If they hired him, things would be too speedy. We’d be on version 3.8, shipping would take a matter of hours, and we’d already be working on gloid absorbed through the skin because having to mix and drink Soylent just takes too long.

But really, thanks for the cool news updates and fast responses. Your contributions make the forums even more useful and interesting.


They should pay me for this blurb. :wink:

Soylent shipped 2 million meals a month (as of mid-2015). For each meal:

No trips were made to a grocery store or restaurant.
Energy consumption was reduced for shipping the food because it is dehydrated.
Energy consumption was reduced for refrigeration, and for washing dishes, pots and pans.
Energy consumption was zero for cooking.
Water and detergent consumption were reduced for cleanup.
No animal farming was required.
Time was saved in food preparation, consumption, and cleanup.


This is why i feel people shouldnt put pressure on RL regarding ‘‘sustainable’’ packaging. They are already making food production/consumption sustainable. I am sure they will get to the packaging part too eventually.


I think the only reason they didn’t immediately do global e-commerce is because certain countries can’t recycle certain products.

But in America mylar is fully recyclable, which is what the bags are made of. And the boxes are cardboard, also fully recyclable. The instruction booklet is recyclable.

So the only waste you might make from this product is the water to wash your pitcher and glass. This washer uses polymer beads, cutting the energy in about a fifth and over half for water savings. Then there’s Dolfi, a start up that sells a small device with a powerful transducer inside that can clean things via ultrasonic waves and water. And of course, anti-bacterial waterproof dishes would make even these unnecessary.

Someone asked how much water they use, and it was a really good question, but we use a lot of water on our end too.


I think the reasons they didn’t immediately do global e-commerce is because many countries have different regulations concerning the shipping of food products, and different shipping protocols between countries. But, that’s my own speculation.

Thanks! I had no idea the bag was recyclable. I’ve been recycling the box and booklet, but throwing the bags away. #TheMoreYouKnow

[Even throwing away the bags, I’ve always seen Soylent packaging as very environmental-friendly. Relative to the amount of food-realted trash (and recycling) I was producing pre-Soylent, the current waste is considerably reduced.]

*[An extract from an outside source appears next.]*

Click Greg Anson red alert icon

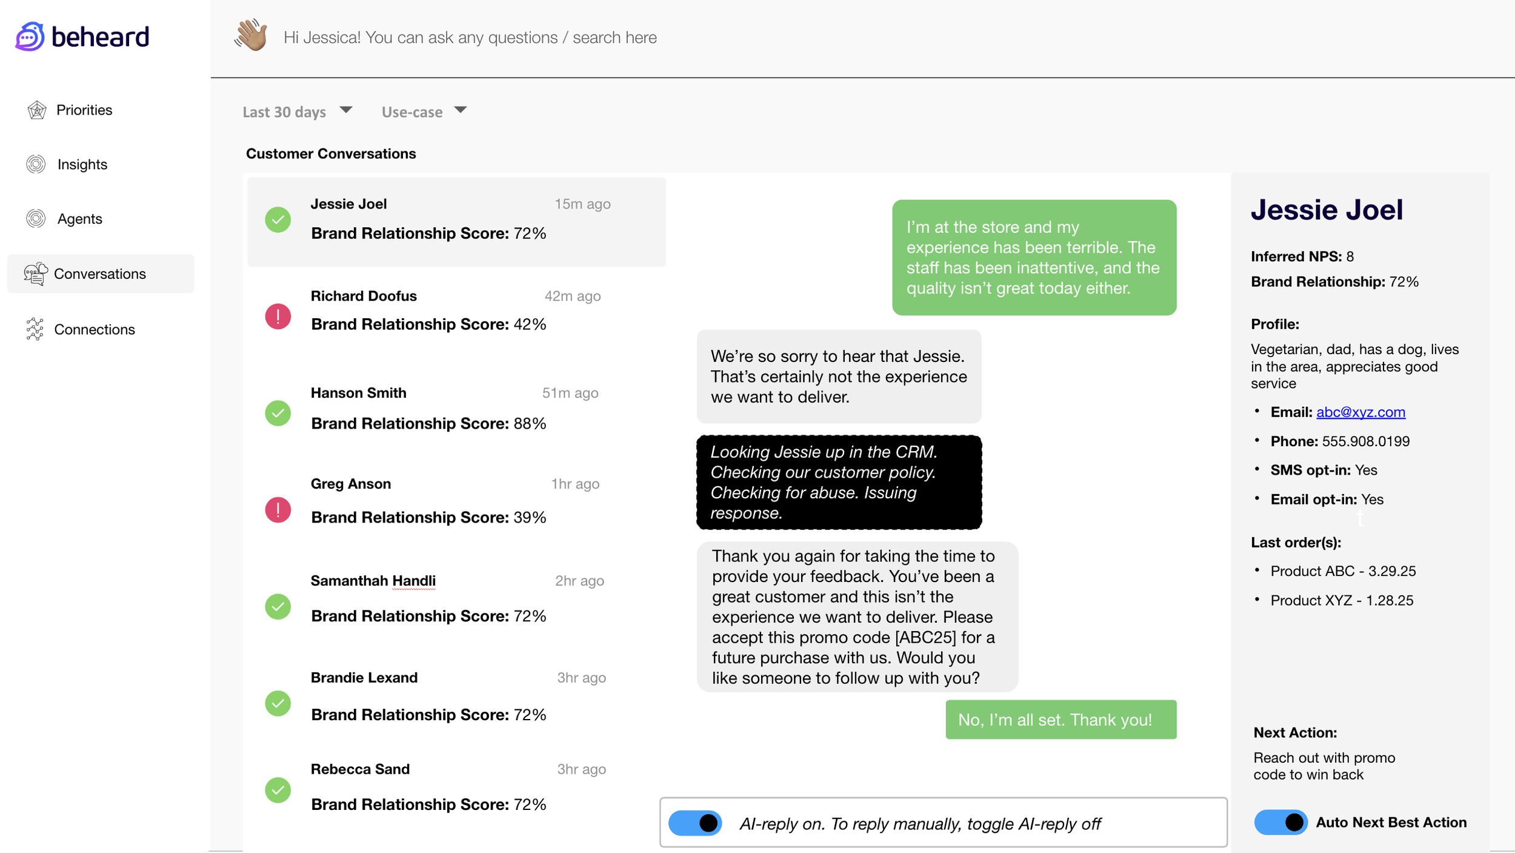[278, 510]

I goofed, I meant to put “one of the reasons” and probably not the most important one (to the company).


Where is mylar recyclable? It is not recyclable in San Francisco, one of the places where more recycling is done than most other places; it is required to be put in the landfill bin. People had better check with their local systems before assuming they can recycle the bags.


@asympt, you are correct that it is not generally recyclable. Thanks for popping my balloon. (Mylar? Used in balloons? See what I did there?)

Although there might be one plant in San Francisco.

ehow.com, “Mylar consists of metalized plastic and nylon but cannot be thrown to the curb with other recyclables such as aluminum, plastic and paper. Unfortunately, there are only three recycling plants in the U.S. that will accept mylar. They are located in Oakland, San Fransisco and San Jose, Calif.”


Interesting; at any rate, recycle bins in San Francisco can’t accept mylar, so I don’t know where you can take your mylar to get it to that particular plant.

(Inconveniently, SF recycle bins also can’t accept plastic bags, which play havoc with the sorting system used in Recology’s recycle plant. You have to find a grocery store with bins that specifically are for plastic bags.)


Where you can recycle mylar (three plants only: Oakland, San Francisco, and San Jose).


Looking them up, the Oakland and San Francisco places are reuse centers, not recycle plants. They accept clean mylar scrap for art projects. I don’t think they want our used Soylent bags; they want things like leftover mylar wrapping paper and decorations.

The San Jose plant does look to actually recycle mylar!